03/28/2024 11:38:44 AM
In sixth grade at Hausner Day School in Palo Alto, more than a few years ago, a full semester of my history class led me through every reference mentioned in Billy Joel’s hit song, “We Didn’t Start the Fire.” I was already a preteen devotee of the Beatles and ‘60s music, an eager learner, and an avid reader, so I felt familiar with some of the events mentioned in the verses of the song. But this week, as we read Parshat Tzav, I’m called more to the chorus: “We didn’t start the fire / It was always burning since the world’s been turning,” because in Leviticus 6:6 we encounter the verse, “Fire always shall be kept burning on the altar; it shall not go out.”
The levitical fire is a flame to be kept burning upon the sacrificial altar at all times. Biblical sacrifice gave the Israelites a way to connect to a God they could neither see nor hear. The God of Leviticus gives Moses (and occasionally Aaron) directives, but never interacts with the people, or anyone else for that matter. In this book, God is both present and absent in a way that might feel truer to our modern experience than God’s dramatic, anthropomorphic presentation in Genesis and Exodus. Burning offerings upon an altar is both a physical and esoteric act, bridging our material world with the ethereal divine.
Keeping the altar fire burning eternally is, of course, both a task and a metaphor. Many important projects of life - to maintain a sense of holiness, to keep a community going, to stay in relationship with another person - require regular labor that is much more mundane than its sacred goal or aim. We often focus on this side of the metaphor because we need reminders to keep going, to remember not to lose the noble forest for the everyday trees.

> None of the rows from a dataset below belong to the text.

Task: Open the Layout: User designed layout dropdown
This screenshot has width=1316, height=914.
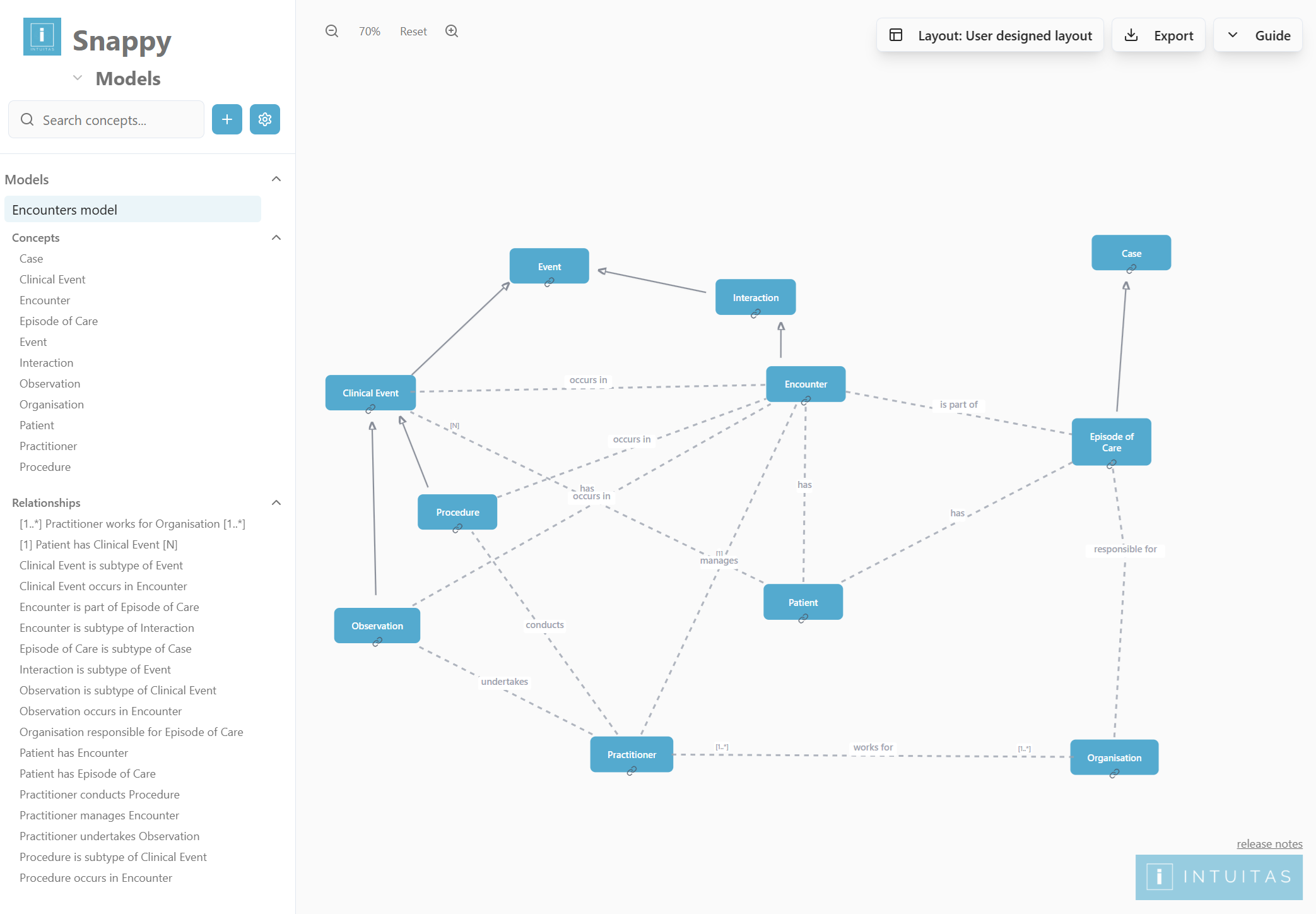Action: pos(990,35)
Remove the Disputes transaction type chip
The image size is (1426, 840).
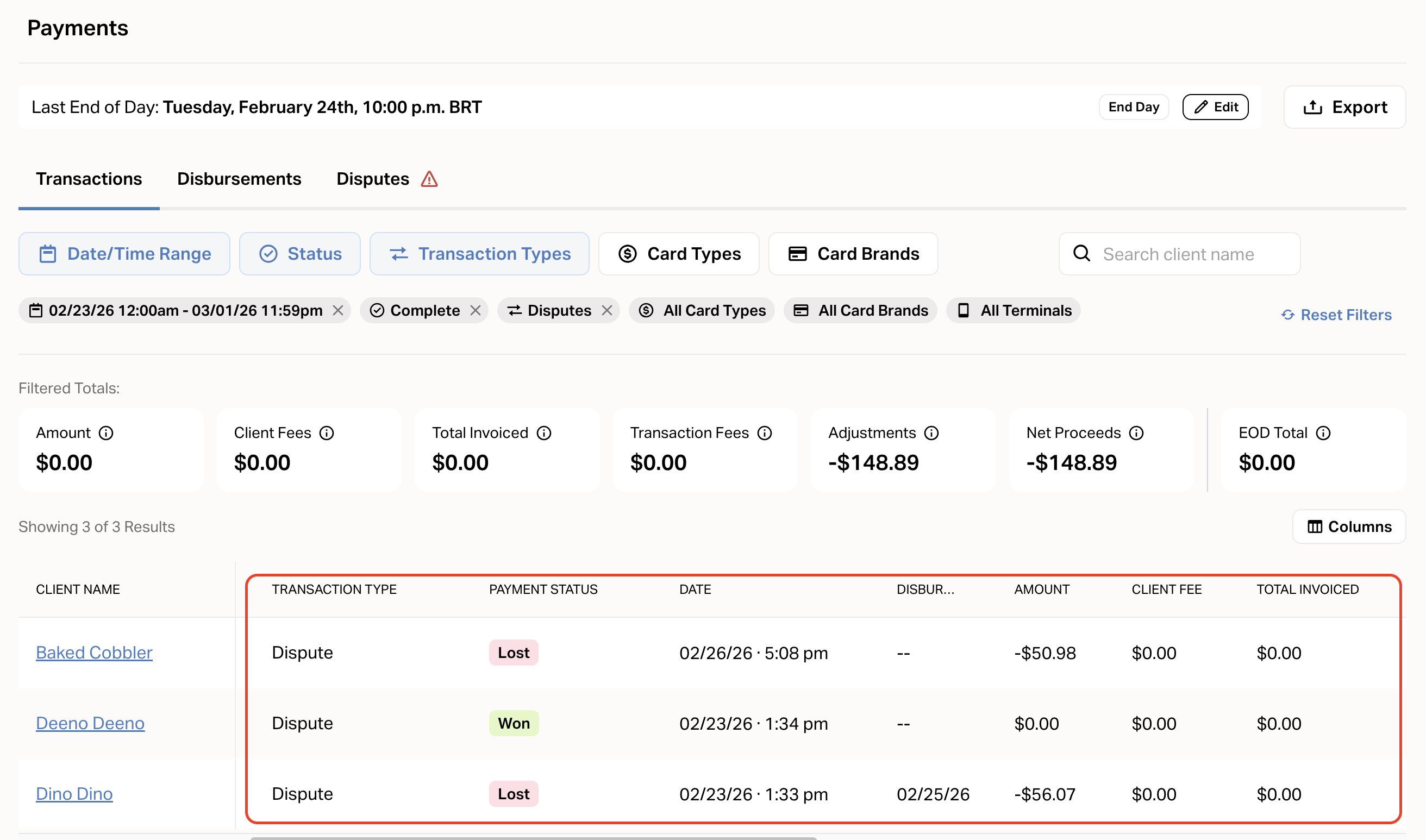click(607, 310)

I want to remind us, though, that there is another interpretation of the eternally burning flame - the fire that has always been burning since the world’s been turning - and that is the comfort of the fire’s perpetual presence. “The fire shall not go out” can be more than an instruction; it is also a reminder to recognize and reconnect with the things that ground us. We might have stopped noticing them - the sweetness of a child’s bedtime routine, the sacredness of showing up at synagogue and feeling at home - but they are still there, and they are still holy.